A/H1N1 MF59-adjuvanted vaccine in children and adolescents with Williams or Cornelia De Lange syndrome.

Esposito S, Selicorni A, Daleno C, Valzano A, Cerutti M, Galeone C, Consolo S, Menni F, Principi N.
Department of Maternal and Pediatric Sciences, Universita degli Studi di Milano, Fondazione IRCCS Ca' Granda Ospedale Maggiore Policlinico, Milan, Italy.
Hum Vaccin. 2011 Jun 1;7(6). [Epub ahead of print]

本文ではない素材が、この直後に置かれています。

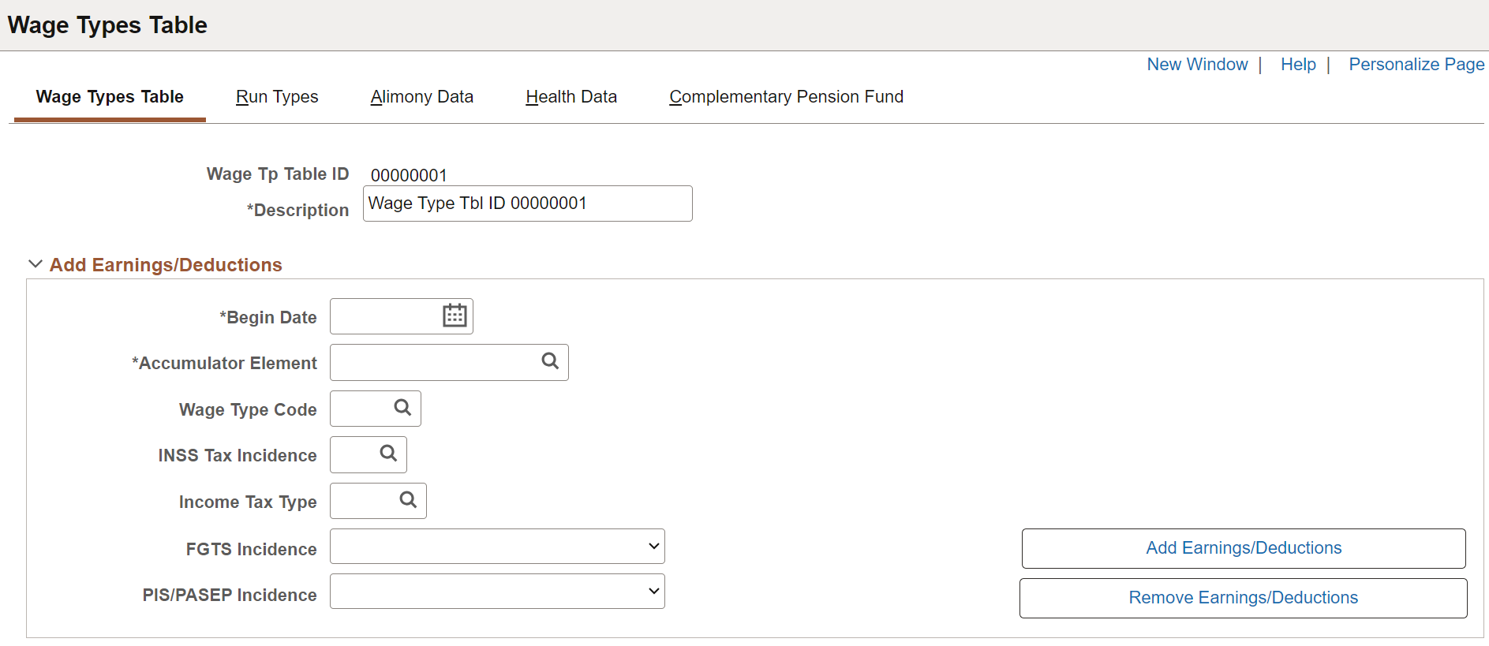Focus the Description text field
Image resolution: width=1489 pixels, height=646 pixels.
(528, 204)
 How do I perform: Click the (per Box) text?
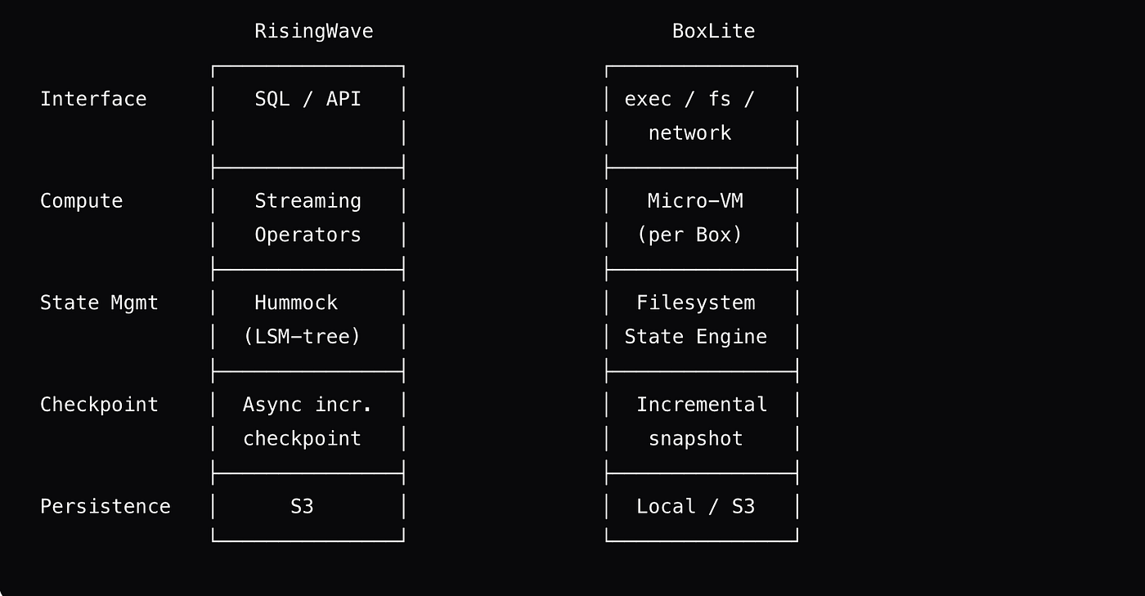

重篤な神経疾患の患者の一部で季節性インフルエンザワクチンに対しての免疫反応が低下することが報告されている。ウィリアムズ症候群およびコルネリア・デ・ランゲ症候群の患者はしばしば神経発達に異常があることが報告されている。本研究は、これらの患者における2009年に大流行したインフルエンザA/H1N1向けMF59免疫賦活剤入り一価性ワクチンの免疫原性、安全性、耐容性を評価した。18人のウィリアムズ症候群患者(男性10人、平均年齢と標準偏差は12.74 ± 4.49歳)、11人のコルネリア・デ・ランゲ症候群患者(男性6人、平均年齢と標準偏差は12.90 ± 4.85歳)、年齢と性別を一致させた健康な対照群(男性16人、平均年齢と標準偏差は12.49 ± 4.55歳)で以前にインフルエンザワクチンの接種を受けたことがない被験者に2009年11月1日から30日の間に単位容量のワクチンを接種した。4週刊後、これら3グループの抗体陽転率(seroconversion rate)は72%から80%の間にあり、抗体保有率(seroprotection rate)は100%であり、抗体レベルが同様に上昇した。2ヵ月後、被験者のほとんどが抗体陽転を維持しており統計的にグループ間に有意な差異はみられず、ウィリアムズ症候群患者の94%、コルネリア・デ・ランゲ症候群患者全員、健康な対照群全員が依然として抗体を保有していた。安全性と耐容性にはまったく問題はなく、グループ間にも差はない。研究期間中にインフルエンザを発症したと報告された患者はいない。本研究から、ウィリアムズ症候群およびコルネリア・デ・ランゲ症候群および中程度の精神障害の子どもや青年に対する2009年に大流行したインフルエンザA/H1N1向けMF59免疫賦活剤入り一価性ワクチンの単位容量接種に関する免疫原性、安全性、耐容性には、健康な接種対象者と同様に問題がないことを示している。